La redacción de la norma reglamentaria parte de la base de que la declaración de unipersonalidad es una declaración autónoma respecto de cualquier acto o negocio, destinada inscribir en el Registro Mercantil el resultado que conste previamente el Libro Registro de Socios. Es esa declaración sobre la unipersonalidad y no la transmisión de participaciones sociales que puede haberla originado lo que es objeto de la inscripción registral. El objeto propio de la inscripción en dicho Registro no son los singulares negocios de transmisión de las participaciones sociales, y la consiguientes titularidades jurídico-reales que se derivan de ellos, sino uno de los datos estructurales básicos de la entidad inscrita, cual es su carácter unipersonal y la identidad del socio único. Los negocios individuales de transmisión de participaciones ni forman parte del título hábil para dicha inscripción (si así fuera deberían acceder al Registro no por simple manifestación del órgano de administración o persona legitimada sino mediante la aportación de los documentos auténticos en los que conste su realización) ni han de ser calificados previamente por el registrador como presupuesto de la inscripción y, por ende, sólo puede exigirse la indicación de aquellos datos que por imperativo de la legislación rectora del Registro Mercantil deban reflejarse en el asiento. El artículo 13.1 de la Ley de Sociedades de Capital sólo exige que se haga constar en la escritura y se inscriba la declaración de la situación de unipersonalidad como consecuencia de haber pasado un único socio a ser propietario de todas las participaciones sociales, con expresión de la identidad del único socio.
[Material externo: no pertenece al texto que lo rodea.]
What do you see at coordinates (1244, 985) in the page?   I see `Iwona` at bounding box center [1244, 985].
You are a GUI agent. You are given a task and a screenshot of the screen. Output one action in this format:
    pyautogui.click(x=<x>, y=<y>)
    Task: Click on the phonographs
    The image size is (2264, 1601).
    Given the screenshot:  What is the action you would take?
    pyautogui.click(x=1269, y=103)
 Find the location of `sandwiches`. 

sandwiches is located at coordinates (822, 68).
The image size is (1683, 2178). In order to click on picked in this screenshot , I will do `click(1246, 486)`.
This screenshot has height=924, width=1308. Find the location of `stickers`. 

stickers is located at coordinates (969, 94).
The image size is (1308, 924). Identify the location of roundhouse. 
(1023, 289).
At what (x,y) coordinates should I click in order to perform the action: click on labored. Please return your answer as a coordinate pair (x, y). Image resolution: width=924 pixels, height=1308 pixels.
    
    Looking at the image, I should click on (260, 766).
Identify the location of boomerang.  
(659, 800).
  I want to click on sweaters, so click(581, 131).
Y, el artículo 203.2 del Reglamento del Registro Mercantil únicamente exige que se haga constar en la inscripción de la unipersonalidad además de esa identidad del socio único «la fecha y naturaleza del acto o negocio por el que se hubiese producido la adquisición». Es decir, no exige que se hagan constar los demás elementos esenciales del negocio jurídico (cfr. artículo 1.261 del Código Civil), ni su forma, pues dichas circunstancias, como se ha expresado, son ajenas al contenido del Registro Mercantil.

Por cuanto antecede, reuniendo la escritura calificada los requisitos exigidos por el artículo 203 del Reglamento de Registro Mercantil, no puede confirmarse la calificación impugnada.

Esta Dirección General ha acordado estimar el recurso interpuesto y revocar la calificación.

Contra esta resolución los legalmente legitimados pueden recurrir mediante demanda ante el Juzgado de lo Mercantil de la provincia donde radica el Registro, en el plazo de dos meses desde su notificación, siendo de aplicación las normas del juicio verbal, conforme a lo establecido en la disposición adicional vigésima cuarta de la Ley 24/2001, 27 de diciembre, y los artículos 325 y 328 de la Ley Hipotecaria.

Madrid, 9 de marzo de 2015.–El Director General de los Registros y del Notariado, Francisco Javier Gómez Gálligo.